В центре стола под желто-сиреневыми акварелями сидел Павел Лидин. Или Павлик, потому что почти все из гостей были в этом доме не впервые и знали его завсегдатаев. В хлебосольном доме известного московского этнографа профессора Штока Павел Лидин был живой легендой. Некоторые считали его человеком незаурядным, талантливым; другие видели в нем придворного шута, которого приглашали для развлекания гостей. Это была компания интеллигентных москвичей из тех, кто родился еще до войны, в середине или в конце тридцатых. Среди них в те годы не существовало деления по национальным и религиозным признакам. Все они – Преображенские, Флейшманы, Айвазяны и Кречетовы, супруги Леселидзе и неженатые братья-близнецы Петруша и Венечка Сокол – встречались в доме Федора Штока по нескольку раз в году, были привязаны друг к другу и следовали давно установленным ритуалам, как полагается истинным москвичам.

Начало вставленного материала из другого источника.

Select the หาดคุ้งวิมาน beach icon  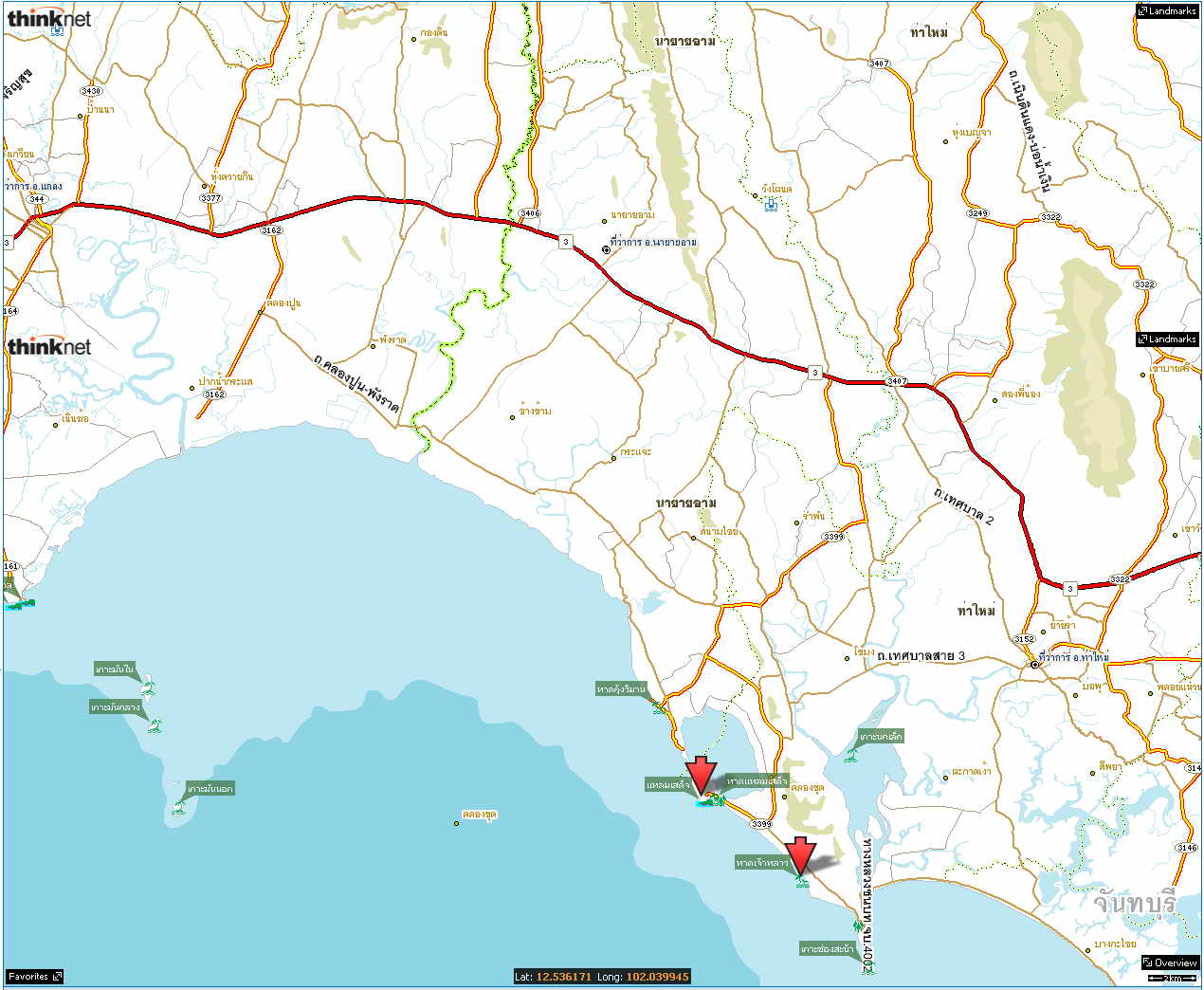[658, 706]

Между ними существовал какой-то всеобщий уговор, некий окружавший Павла ореол полунамека. В разговорах-приглашениях на очередное застолье всегда проскальзывало: «А Павлик будет?» Павла приглашали. С ним приходила супруга, которую принято было игнорировать, отделываясь от нее полуласковыми бессмыслицами. В разговорах она участия не принимала, хмелея мгновенно и окончательно и исчезая на кухне, где стоял маленький диванчик и где в шкафчике над раковиной хранился штоф с водкой, настоянной на рябине. Павел никогда не напивался. Каждая рюмка только придавала ему новые силы, и его шестипудовый бас заставлял стекляшки на люстре подрагивать немелодично.
Первыми останавливали взгляд усы. Его усам завидовали многие. Усы у Павла были казацкие, черные с проседью, шириной в два пальца, словно бочарный обод, усмиряющий непокорные доски. Потом глаза: крупные, глубоко посаженные, воловьи. Глаза мерцали на густо исчирканном морщинами лице, словно колодцы-двойники в августовской степи. Увлекшись разговором – а он всегда увлекался, – Павел распахивал глаза, и морщины разбегались, как степные ящерки, исчезая за буграми бровей. Еще выделялись парящие над столом руки, крупные, с темными волосками на запястьях и серебристыми ладонями. И голос, его необыкновенный голос. Сначала вспоминались раскаты грузинского многоголосия. Густые и тяжелые, но в то же время с надломом, происходящим от сплава любви с ожиданием разлуки, замешанной на молодом вине. Потом приходил в голову хохляцкий, «выйди, коханая, працею зморена, хоть на хвылыночку в гай», переливистый лукавый напев. И еще нижегородский басок, скачущий и дребезжащий пилою. И даже что-то шаляпинское, вбивающее в спинки стульев и сгоняющее хмель.